Here is a fact that does not get brought up enough. PPG Paints Arena holds 19,100 people for basketball. It opened in 2010. It is downtown. It is ready. Nobody has to break ground on anything. Nobody has to negotiate a public funding deal. The building exists and it is waiting.
And here is the part that should end the debate before it starts. David Stern, the commissioner of the NBA, said in 2013 that PPG Paints Arena was a possible home for an NBA franchise. The commissioner said that. Thirteen years ago. The league’s own leadership looked at Pittsburgh and said yeah, that works. And then nothing happened.
The Cavaliers are two hours away. The Sixers are five. You drop a team in Pittsburgh and you have instant rivalries with two established Eastern Conference franchises before the first game is even scheduled. Cleveland, Philly, Pittsburgh. That rivalry writes itself. The NBA would not have to manufacture anything.
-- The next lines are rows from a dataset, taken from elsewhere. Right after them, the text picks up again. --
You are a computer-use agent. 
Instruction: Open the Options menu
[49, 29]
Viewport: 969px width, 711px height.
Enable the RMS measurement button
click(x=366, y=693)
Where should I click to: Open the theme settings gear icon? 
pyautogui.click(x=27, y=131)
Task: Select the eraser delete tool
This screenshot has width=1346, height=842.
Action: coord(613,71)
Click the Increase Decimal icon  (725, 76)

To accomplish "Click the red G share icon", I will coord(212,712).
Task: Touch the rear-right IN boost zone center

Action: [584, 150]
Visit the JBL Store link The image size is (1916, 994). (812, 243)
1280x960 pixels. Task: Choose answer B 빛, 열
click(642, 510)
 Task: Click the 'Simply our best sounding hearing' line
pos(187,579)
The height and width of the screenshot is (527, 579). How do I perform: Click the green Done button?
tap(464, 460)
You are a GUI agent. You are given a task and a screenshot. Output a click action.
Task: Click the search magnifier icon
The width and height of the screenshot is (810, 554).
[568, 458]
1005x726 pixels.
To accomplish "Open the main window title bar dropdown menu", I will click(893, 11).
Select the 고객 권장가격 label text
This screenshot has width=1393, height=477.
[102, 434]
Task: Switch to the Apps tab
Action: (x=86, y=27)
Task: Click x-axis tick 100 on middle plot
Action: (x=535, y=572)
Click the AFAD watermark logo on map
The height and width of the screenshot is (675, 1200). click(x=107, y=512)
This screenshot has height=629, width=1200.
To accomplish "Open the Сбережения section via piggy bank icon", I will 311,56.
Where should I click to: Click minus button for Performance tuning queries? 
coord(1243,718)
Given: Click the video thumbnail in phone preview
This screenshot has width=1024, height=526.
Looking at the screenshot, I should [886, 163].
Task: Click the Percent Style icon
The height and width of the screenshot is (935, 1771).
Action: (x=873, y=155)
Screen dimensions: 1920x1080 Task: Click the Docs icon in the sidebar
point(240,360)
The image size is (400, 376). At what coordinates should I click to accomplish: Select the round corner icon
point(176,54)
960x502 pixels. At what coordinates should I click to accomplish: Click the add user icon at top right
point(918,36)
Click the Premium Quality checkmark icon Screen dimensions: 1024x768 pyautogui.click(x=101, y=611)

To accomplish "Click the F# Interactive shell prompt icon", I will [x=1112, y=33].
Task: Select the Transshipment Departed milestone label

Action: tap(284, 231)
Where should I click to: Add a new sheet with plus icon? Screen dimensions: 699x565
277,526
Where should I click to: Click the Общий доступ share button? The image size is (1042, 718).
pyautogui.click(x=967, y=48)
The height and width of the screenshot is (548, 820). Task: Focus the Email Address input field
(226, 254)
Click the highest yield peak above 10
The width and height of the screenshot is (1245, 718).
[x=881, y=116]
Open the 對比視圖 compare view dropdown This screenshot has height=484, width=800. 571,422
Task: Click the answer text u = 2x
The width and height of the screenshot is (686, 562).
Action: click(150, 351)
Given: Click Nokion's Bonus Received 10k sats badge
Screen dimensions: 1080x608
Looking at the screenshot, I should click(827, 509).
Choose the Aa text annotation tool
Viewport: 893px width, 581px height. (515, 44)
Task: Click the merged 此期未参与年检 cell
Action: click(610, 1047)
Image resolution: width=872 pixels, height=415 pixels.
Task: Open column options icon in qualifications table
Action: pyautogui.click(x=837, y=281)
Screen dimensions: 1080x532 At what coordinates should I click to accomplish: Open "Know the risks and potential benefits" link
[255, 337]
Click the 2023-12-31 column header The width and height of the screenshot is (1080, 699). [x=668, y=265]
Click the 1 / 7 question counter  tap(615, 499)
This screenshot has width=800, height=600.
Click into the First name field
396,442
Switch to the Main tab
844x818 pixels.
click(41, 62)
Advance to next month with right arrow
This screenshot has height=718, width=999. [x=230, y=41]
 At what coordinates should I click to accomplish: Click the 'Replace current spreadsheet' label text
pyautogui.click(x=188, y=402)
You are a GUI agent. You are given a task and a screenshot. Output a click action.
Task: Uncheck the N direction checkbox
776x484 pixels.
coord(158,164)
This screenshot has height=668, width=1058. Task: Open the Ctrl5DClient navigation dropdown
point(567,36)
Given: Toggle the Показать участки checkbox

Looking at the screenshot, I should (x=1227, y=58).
Pitt Basketball Is Already Proving the Market Exists
People who have never been to Pittsburgh love to act like this city does not care about basketball. Come to the Petersen Events Center on a night when Pitt actually has a team worth watching and tell me that again. That building holds 12,500 people and it gets loud.
Pittsburgh does not need to be converted into a basketball city. It already is one. It just has no professional team to follow so all of that energy goes into college ball and sitting at the bar arguing about the Cavs and the Sixers because those are the closest options we have got.
That is actually better than what Las Vegas is walking into. Vegas is starting from zero and hoping the tourists care enough to come back after Summer League ends. Pittsburgh fans are already there. You are not convincing anyone of anything. You are just finally giving them somewhere to go.
The Market Size Argument. Let Us Get Through It.
Yes, Pittsburgh is the 23rd largest media market. Yes, the city did not land a WNBA expansion team recently. People are going to throw both of those at me and I want to address them before they do.
Oklahoma City is a smaller market than Pittsburgh. Memphis is smaller. New Orleans is smaller. The league already decided market size is not a dealbreaker when everything else lines up. So that argument cuts both ways and people need to stop using it like it ends the conversation.
The WNBA thing stings but it is a different financial situation with different ownership economics. And Las Vegas, the city the NBA is absolutely putting a team in, is a smaller TV market than Pittsburgh by raw numbers. The league decided Vegas works anyway because market size is not the only thing that matters.
Pittsburgh has Fortune 500 money. It has Carnegie Mellon and Pitt driving real economic activity. It has a sports culture so locked in that the Steelers season ticket waiting list is a generational heirloom people pass down to their kids. That does not disappear because the city did not land a WNBA franchise.
Pittsburgh Keeps Coming Up Because Pittsburgh Belongs in This Conversation
Every expansion cycle it goes the same way. Fans bring up Pittsburgh. It shows up on every dark horse list. Someone digs up the Stern quote. And then the league picks the safe answer and we reset and do it all again five years later.
I am not saying Seattle should not get its team. I am not saying Vegas is the wrong call. Both of those franchises are going to happen and they will probably do fine.
What I am saying is that Pittsburgh has a ready arena, built-in rivalries, a fanbase that already cares about basketball, and a former commissioner who looked at this city and said it could work. And the league keeps walking right past it like we are not standing right there.
Seattle is getting a team because the NBA owes them one. Vegas is getting a team because the league spent a decade setting it up. Pittsburgh deserves one because the case is real and it has been real for a long time.
The NBA is going to keep acting like it cannot see us. At some point that stops being an oversight and starts being a choice.